The Vanguard Balanced Index Fund seeks – with 60% of its assets – to track the investment performance of a benchmark index that measures the investment return of the overall U.S. stock market. With 40% of its assets, the fund seeks to track the investment performance of a broad, market-weighted bond index. My own personal portfolio is managed to very close to this asset allocation. I actually have a 64/36 split in my portfolio and as such, wanted to find a fund or index product that I could use to see how my chosen assets perform in comparison to the professionals. The VBINX fit that bill for me.

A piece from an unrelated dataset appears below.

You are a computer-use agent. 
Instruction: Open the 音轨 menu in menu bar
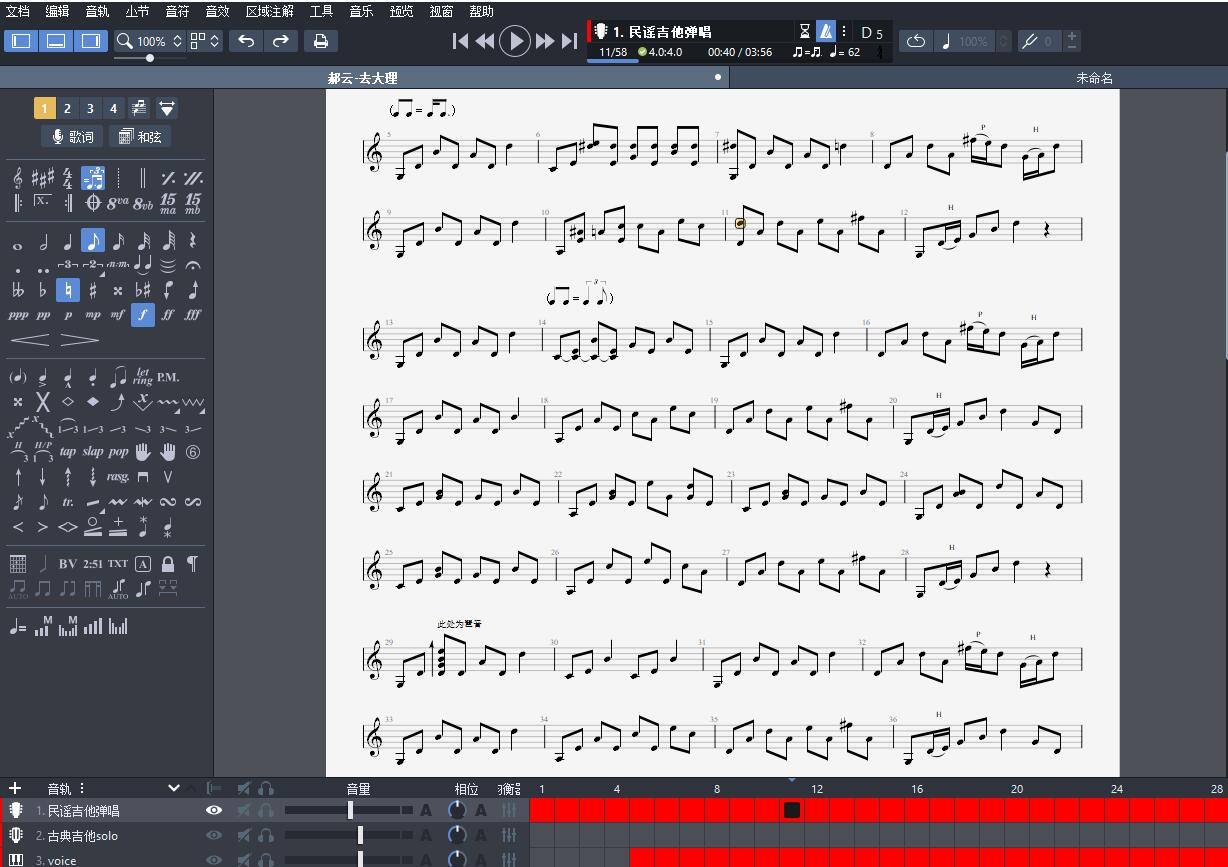pyautogui.click(x=97, y=12)
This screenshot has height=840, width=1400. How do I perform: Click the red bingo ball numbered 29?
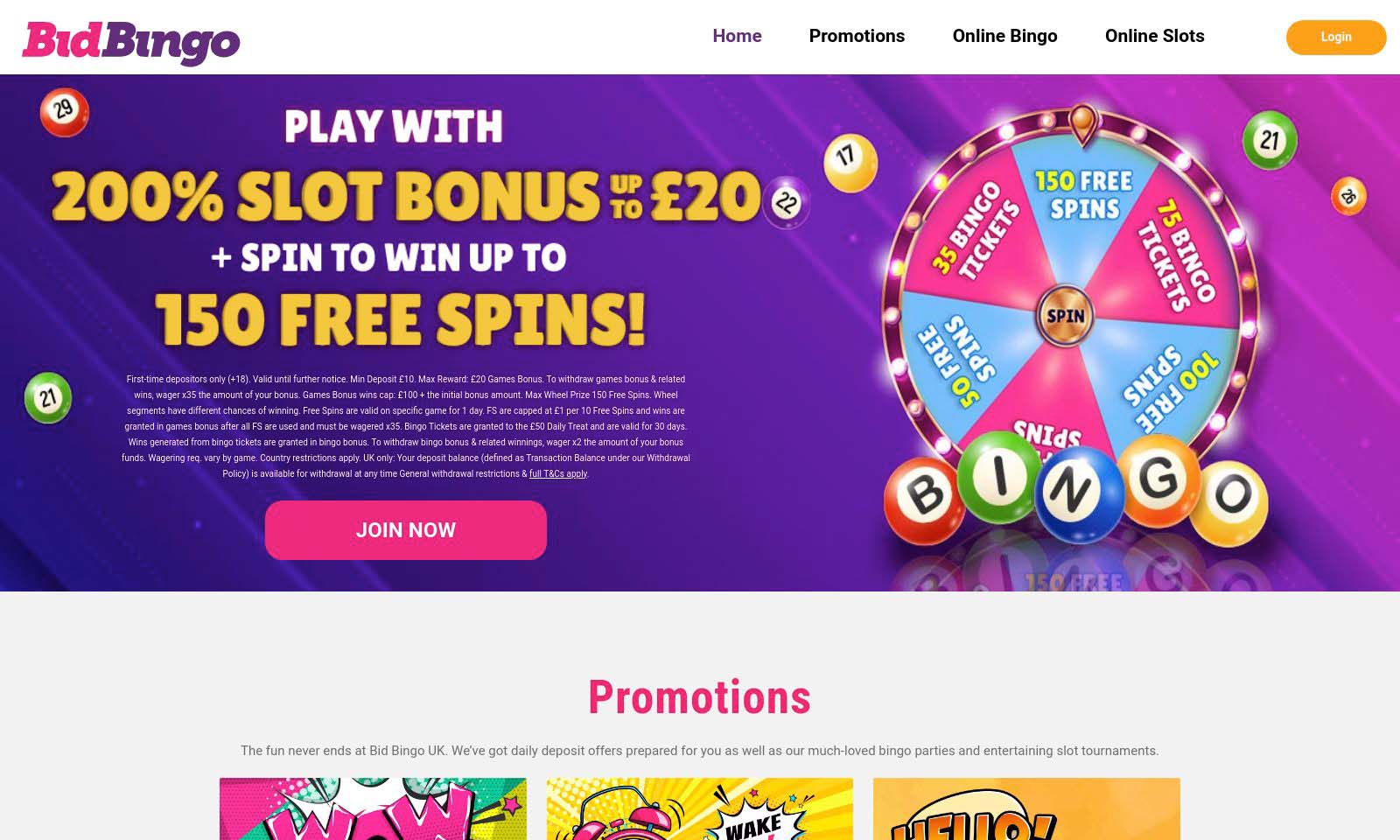(64, 112)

My Results to April 3, 2009
At the time of this writing (early April), the market has seen a huge rebound and my portfolio has also done very well. I am actually beating the benchmark on both annualized return and year to date numbers. It is important to note that the annualized number is only since October 2008 as I moved to tracking my portfolio in Excel because I did not trust the return numbers Microsoft Money was providing me with. Here is a graphical representation of my results:
It is also important to point out that typically I would not expect to beat the market by this much! The reason is simple to explain – my asset allocation is out of whack as my fixed income component is too light. Equities have performed very well in the past few weeks and my low fixed income allocation has been a blessing. However, that is a problem I am not comfortable having and am diligently adding to my fixed income assets regularly. When equities are on fire a lack of fixed income is ok, but in the down market we have just come through (and are probably not finished with) then that fixed income can reduce the volatility and protect an investor nicely. My goal is good returns at the lowest risk possible, and right now I have too much risk.